For this reason, as it is usual in Great-Britain, to consider the King's speech, as the speech of the ministry, it may be right here to consider this act as the act of a party.—Perhaps I should speak more properly if I was to use another term.—
There are two ways of laying taxes.—One is by imposing a certain sum on particular kinds of property, to be paid by the user or consumer, or by taxing the person at a certain sum; the other is, by imposing a certain sum on particular kinds of property to be paid by the seller.
When a man pays the first sort of tax, he knows with certainty that he pays so much money for a tax. The consideration for which he pays it is remote, and it may be does not occur to him. He is sensible too that he is commanded and obliged to pay it as a tax; and therefore people are apt to be displeased with this sort of tax.
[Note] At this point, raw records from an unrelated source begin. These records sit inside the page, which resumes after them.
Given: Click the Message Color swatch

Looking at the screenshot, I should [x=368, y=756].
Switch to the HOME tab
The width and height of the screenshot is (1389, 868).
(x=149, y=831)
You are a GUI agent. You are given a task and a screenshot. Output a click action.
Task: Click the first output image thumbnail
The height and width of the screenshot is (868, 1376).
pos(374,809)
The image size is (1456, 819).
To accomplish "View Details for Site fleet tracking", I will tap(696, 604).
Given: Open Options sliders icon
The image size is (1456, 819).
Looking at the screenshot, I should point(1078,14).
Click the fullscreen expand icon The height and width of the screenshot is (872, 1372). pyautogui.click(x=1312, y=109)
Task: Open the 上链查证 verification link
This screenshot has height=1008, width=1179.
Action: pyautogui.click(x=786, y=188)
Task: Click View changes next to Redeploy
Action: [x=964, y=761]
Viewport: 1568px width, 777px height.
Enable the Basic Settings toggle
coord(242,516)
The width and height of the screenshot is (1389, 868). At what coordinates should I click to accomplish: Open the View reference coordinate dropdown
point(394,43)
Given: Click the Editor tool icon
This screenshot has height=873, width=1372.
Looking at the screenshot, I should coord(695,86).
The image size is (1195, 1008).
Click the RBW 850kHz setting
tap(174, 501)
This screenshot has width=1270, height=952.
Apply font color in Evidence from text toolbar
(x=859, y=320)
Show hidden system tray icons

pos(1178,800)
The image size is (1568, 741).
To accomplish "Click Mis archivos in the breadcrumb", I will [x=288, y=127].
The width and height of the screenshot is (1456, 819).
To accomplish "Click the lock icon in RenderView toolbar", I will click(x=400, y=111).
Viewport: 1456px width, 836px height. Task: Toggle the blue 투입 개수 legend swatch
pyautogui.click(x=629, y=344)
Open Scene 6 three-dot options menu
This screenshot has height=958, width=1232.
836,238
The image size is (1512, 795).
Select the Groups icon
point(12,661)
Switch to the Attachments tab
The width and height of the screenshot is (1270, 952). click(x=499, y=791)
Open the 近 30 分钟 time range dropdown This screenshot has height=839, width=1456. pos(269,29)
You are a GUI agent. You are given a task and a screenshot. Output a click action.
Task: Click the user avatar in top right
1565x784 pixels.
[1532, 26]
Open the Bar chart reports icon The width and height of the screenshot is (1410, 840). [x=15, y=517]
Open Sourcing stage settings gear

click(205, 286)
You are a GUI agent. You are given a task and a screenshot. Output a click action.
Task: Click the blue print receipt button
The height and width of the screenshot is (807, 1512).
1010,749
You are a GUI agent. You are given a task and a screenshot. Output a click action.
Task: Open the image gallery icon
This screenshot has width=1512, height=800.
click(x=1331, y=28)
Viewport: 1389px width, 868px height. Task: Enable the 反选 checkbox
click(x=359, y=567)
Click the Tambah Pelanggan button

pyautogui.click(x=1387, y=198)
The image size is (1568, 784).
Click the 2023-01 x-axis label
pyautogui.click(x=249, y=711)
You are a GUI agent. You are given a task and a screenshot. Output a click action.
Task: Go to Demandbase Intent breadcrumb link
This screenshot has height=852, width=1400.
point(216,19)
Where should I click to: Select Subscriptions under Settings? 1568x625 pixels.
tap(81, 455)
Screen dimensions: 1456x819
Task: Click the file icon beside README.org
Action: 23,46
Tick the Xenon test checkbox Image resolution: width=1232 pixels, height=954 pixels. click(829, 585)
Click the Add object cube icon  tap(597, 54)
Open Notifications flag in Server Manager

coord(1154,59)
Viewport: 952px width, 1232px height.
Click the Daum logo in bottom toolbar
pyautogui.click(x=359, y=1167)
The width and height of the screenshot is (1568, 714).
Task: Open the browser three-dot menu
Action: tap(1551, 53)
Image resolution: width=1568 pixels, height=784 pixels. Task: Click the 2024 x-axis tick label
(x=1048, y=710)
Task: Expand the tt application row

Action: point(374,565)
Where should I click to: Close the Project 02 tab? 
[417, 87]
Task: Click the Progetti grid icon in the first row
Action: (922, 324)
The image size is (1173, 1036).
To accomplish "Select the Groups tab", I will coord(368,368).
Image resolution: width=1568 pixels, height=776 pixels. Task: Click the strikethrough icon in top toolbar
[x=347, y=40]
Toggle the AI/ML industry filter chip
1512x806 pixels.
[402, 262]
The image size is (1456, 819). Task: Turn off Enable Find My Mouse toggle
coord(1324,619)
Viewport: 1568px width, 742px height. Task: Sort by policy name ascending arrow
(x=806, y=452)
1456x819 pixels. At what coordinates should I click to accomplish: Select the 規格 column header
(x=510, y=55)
The other sort of tax is submitted to in a very different manner. The purchaser of any article very seldom reflects that the seller raises his price so as to indemnify him for the tax he has paid. He knows the prices of things are continually fluctuating, and if he thinks about the tax, he thinks at the same time in all probability, that he might have paid as much, if the article he buys had not been taxed. He gets something visible and agreeable for his money, and tax and price are so confounded together, that he cannot separate, or does not chuse to take the trouble of separating them.
This mode of taxation therefore is the mode suited to arbitrary and oppressive governments. The love of liberty is so natural to the human heart, that unfeeling tyrants think themselves obliged to accommodate their schemes as much as they can to the appearance of justice and reason, and to deceive those whom they resolve to destroy or oppress, by presenting to them a miserable picture of freedom, when the inestimable original is lost.
This policy did not escape the cruel and rapacious Nero. That monster, apprehensive that his crimes might endanger his authority and life, thought proper to do some popular acts to secure the obedience of his subjects. Among other things, says[32] Tacitus, "he remitted the twenty-fifth part of the price on the sale of slaves, but rather in shew than reality; for the seller being ordered to pay it, it became a part of the price to the buyer."
This is the reflection of the judicious historian: but the deluded people gave their infamous emperor full credit for his false generosity. Other nations have been treated in the same manner the Romans were. The honest industrious Germans who are settled in different parts of this continent can inform us, that it was this sort of tax that drove them from their native land to our woods, at that time the seats of perfect and undisturbed freedom.
Their princes inflamed by the lust of power and the lust of avarice, two furies, that the more hungry they grow, transgressed the bounds, they ought in regard to themselves, to have observed. To keep up the deception in the minds of subjects "there must be," says a very learned author[33] "some proportion between the impost and the value of the commodity; wherefore there ought not to be an excessive duty upon merchandizes of little value. There are countries in which the duty exceeds seventeen or eighteen times the value of the commodity. In this case the prince removes the illusion. His subjects plainly see they are dealt with in an unreasonable manner, which renders them most exquisitely sensible of their slavish situation."
From hence it appears that subjects may be ground down into misery by this sort of taxation as well as the other. They may be as much impoverished if their money is taken from them in this way, as in the other; and that it will be taken, may be more evident, by attending to a few more considerations.